* _What is expected_
Repeat verbatim each line from the line with "The width and" to the end of the entries. Pictures do not belong in the copy.
Records for the exercise: Begin
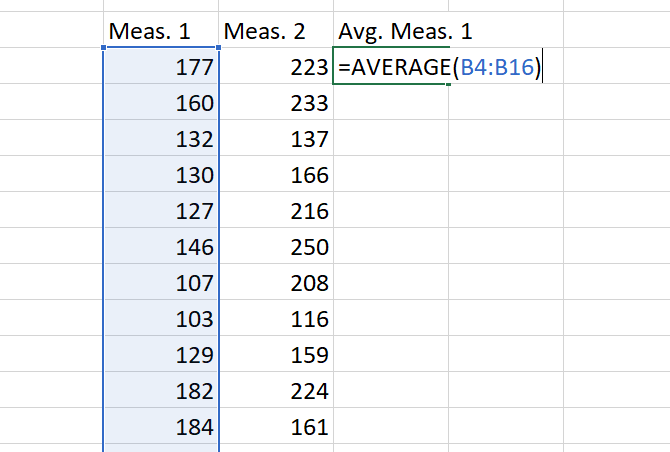The height and width of the screenshot is (452, 670).
Task: Select the cell containing 224
Action: click(275, 391)
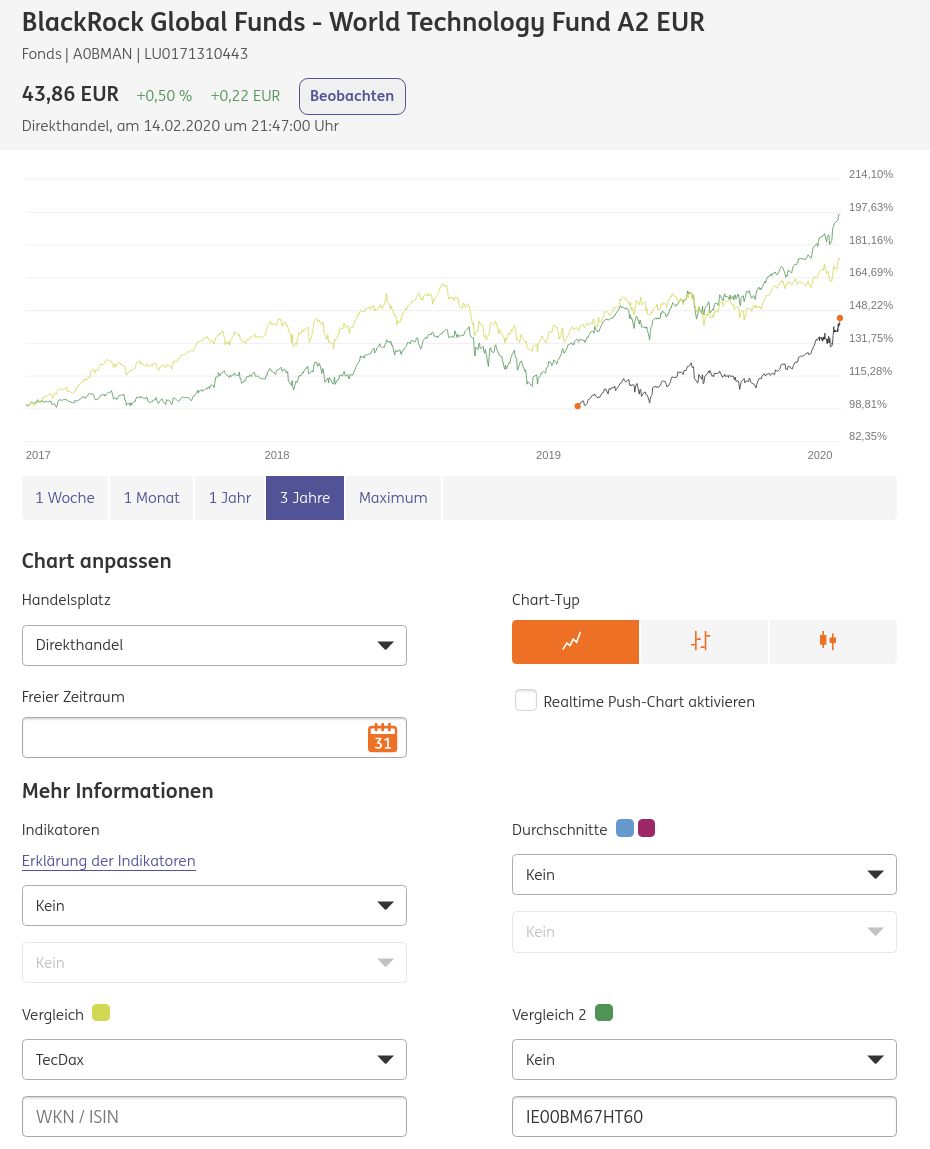This screenshot has height=1149, width=930.
Task: Open the Durchschnitte Kein dropdown
Action: click(x=704, y=875)
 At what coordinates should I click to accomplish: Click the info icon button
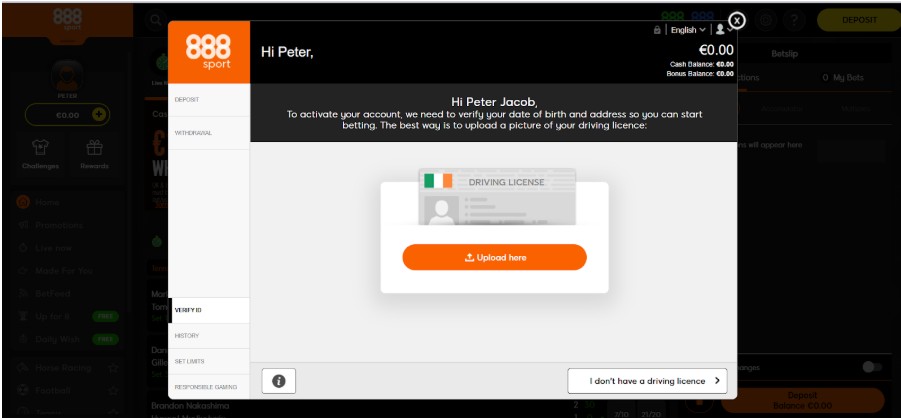[x=279, y=381]
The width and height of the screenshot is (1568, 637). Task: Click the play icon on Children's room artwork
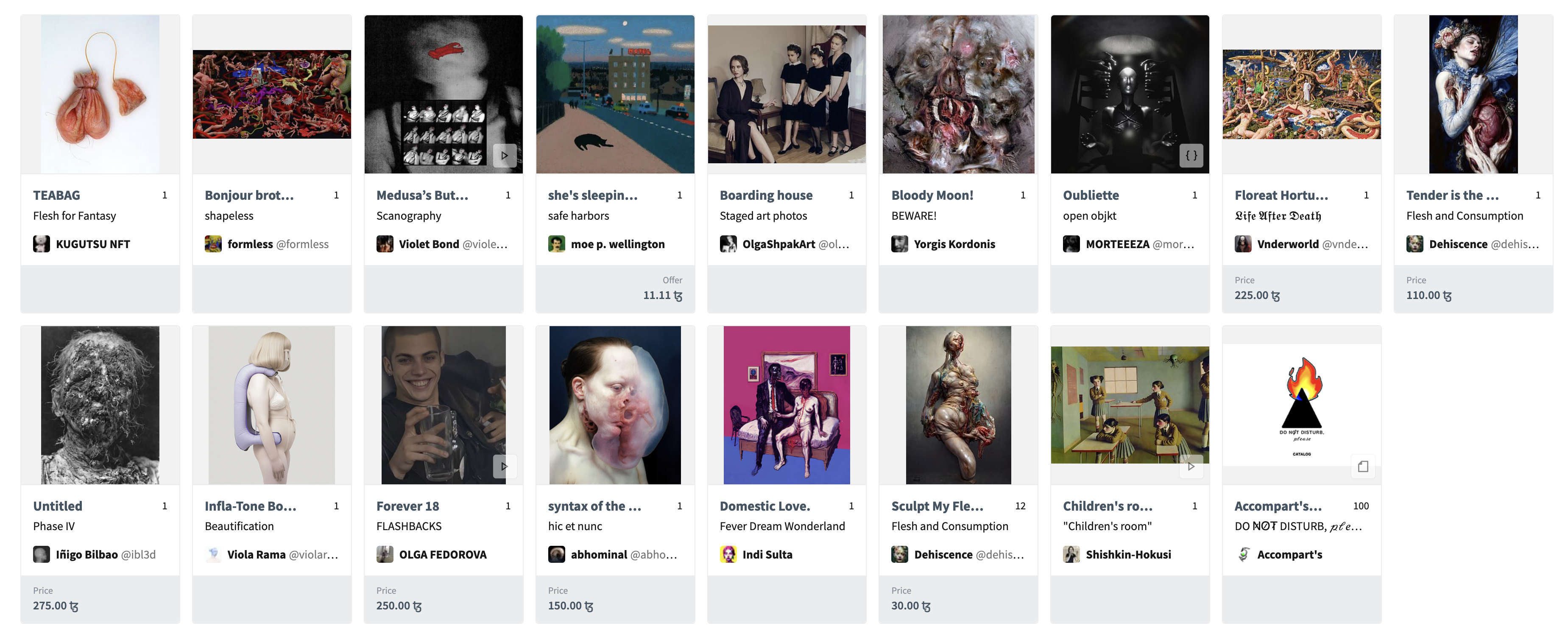1191,467
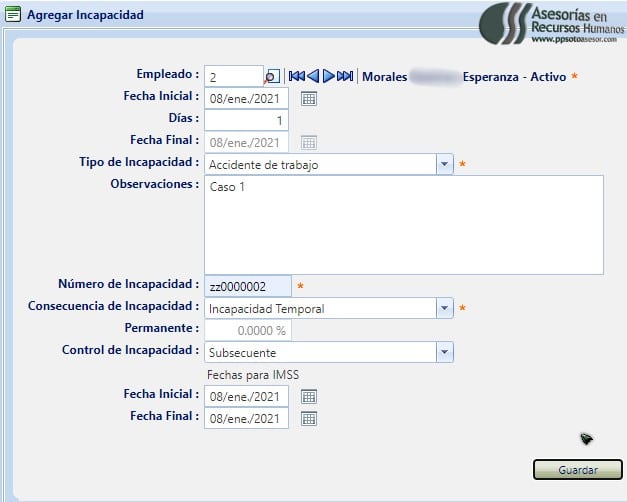Jump to the last employee record
The image size is (627, 502).
click(x=345, y=76)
Records for the exercise: End
* _Exercise solution_
The width and height of the screenshot is (1568, 637). Task: Click the play icon on Children's room artwork
1191,467
Jump to the last employee record
The image size is (627, 502).
click(x=345, y=76)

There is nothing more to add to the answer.